Unlike you, I’ve had to work hard every second of my life!

You just get to bat your eyelashes at your parents, and suddenly whatever you want falls in your lap.

Fuck off, you privileged, spoiled brat! I’m done with this shit.

Figure it out on your own, or don’t. I don’t care anymore. ”

My head jerks back, stunned as Asher grabs his backpack and slings it over his shoulder, stomping away from me as my heart falls into the pit of my stomach.

“You’re just going to leave?”

“Isn’t that exactly what you’ve done to me time and time again? It’s my turn.”

He’s right. Why would he stay? Asher disappears around the corner, his footfalls slowly fading away until there’s nothing but the rush of blood between my ears, my heartbeat thumping wildly behind my ribs.

“FUCK!” I yell into the empty chamber, my voice echoing loudly around me.

I sit down on the cold stone floor, resting my back against the wall as I give in to the despair.

Why the hell does everything have to be so hard?

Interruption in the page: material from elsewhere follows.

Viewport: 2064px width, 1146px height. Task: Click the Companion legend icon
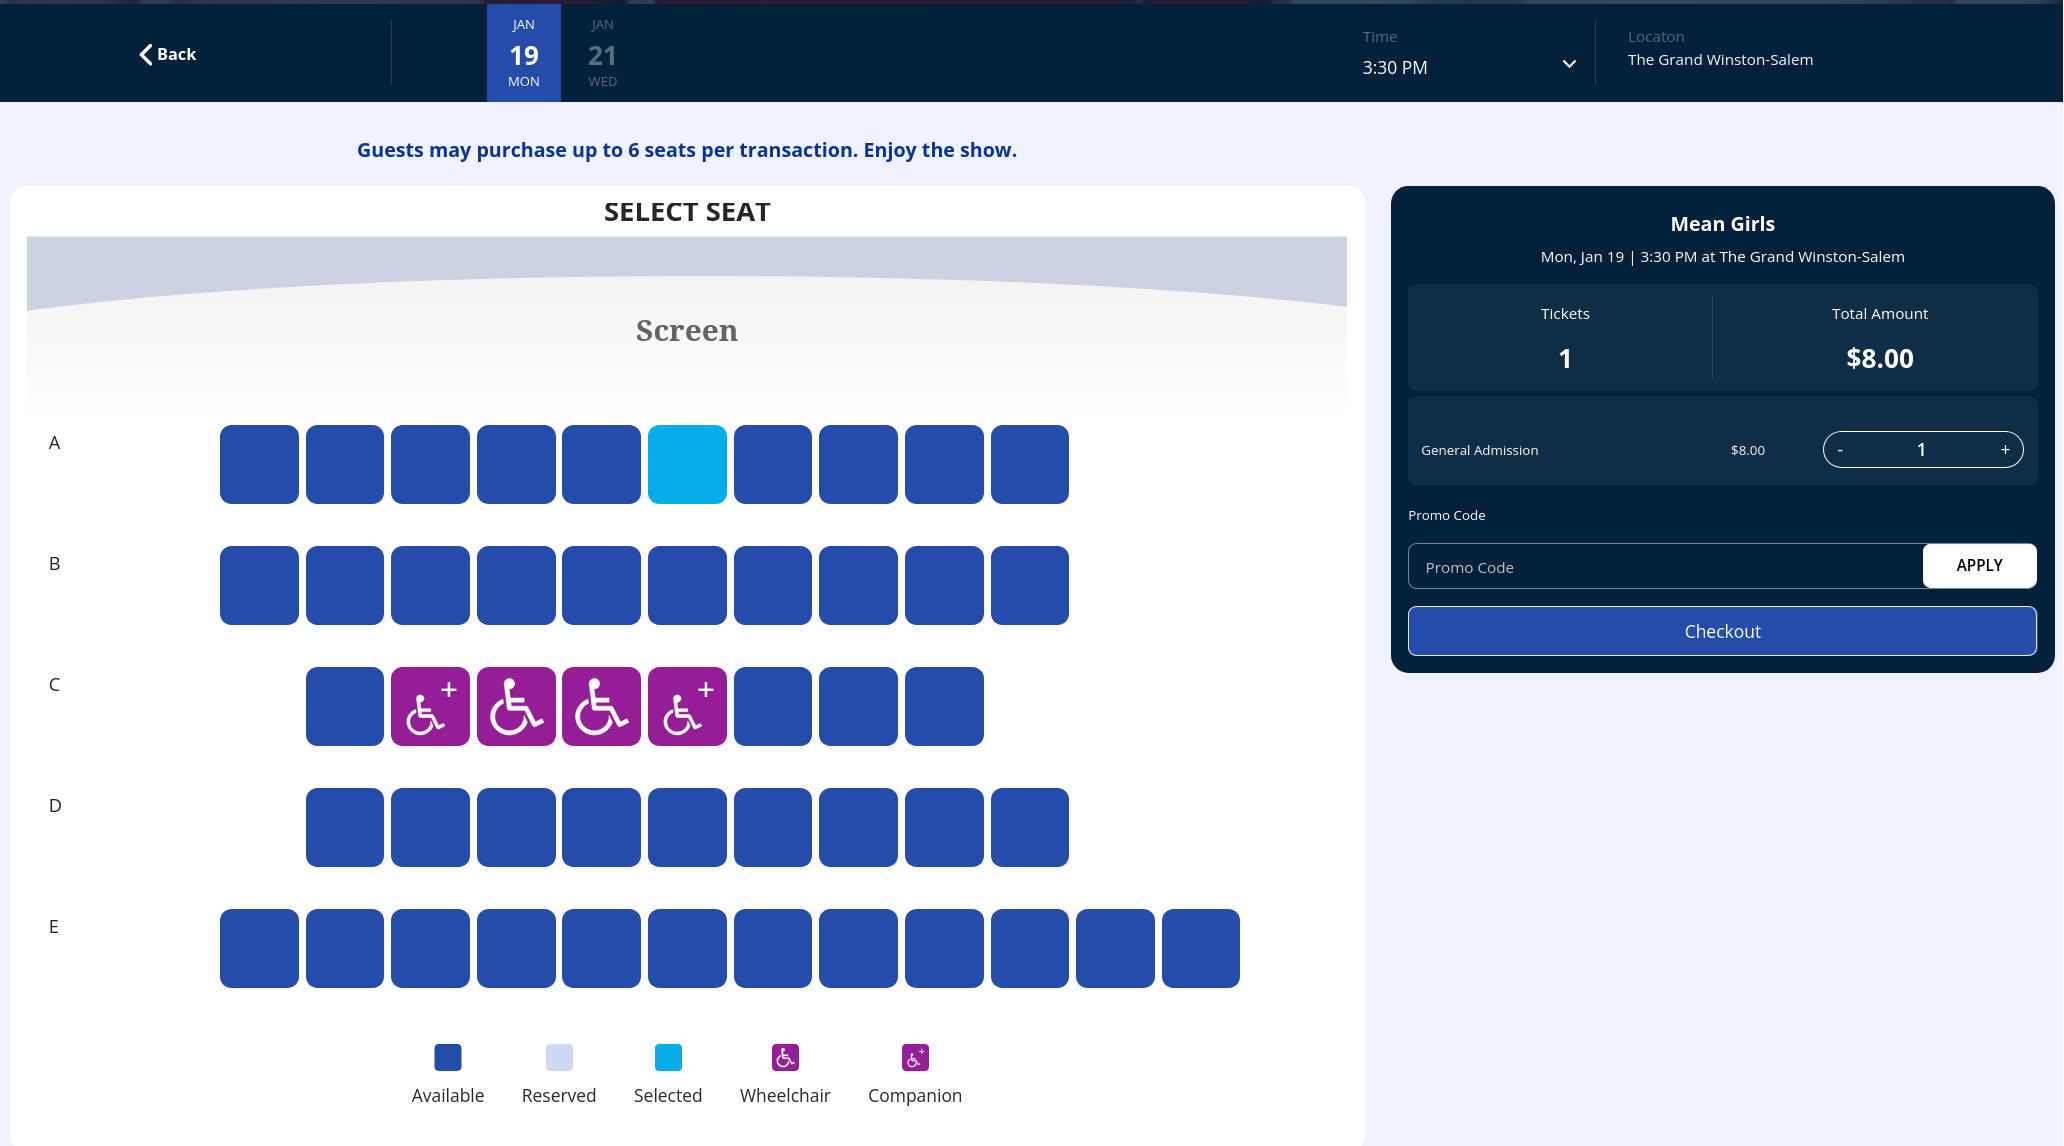(x=915, y=1057)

Why can’t I let go of everything holding me back from being who I want to be and just live?

Asher makes it look so easy, and I’ve spent so long wanting the life he’s living.

Why can’t I find the courage to step out into the light and live my truth? Why is fear running my life?

I don’t realize the tears have started until they’re falling down my face, trickling onto the floor. I lose track of how long I spend down in the archives, admonishing myself for being twenty-one and not having a clue about how to embrace who I am to the world without fear of the unknown.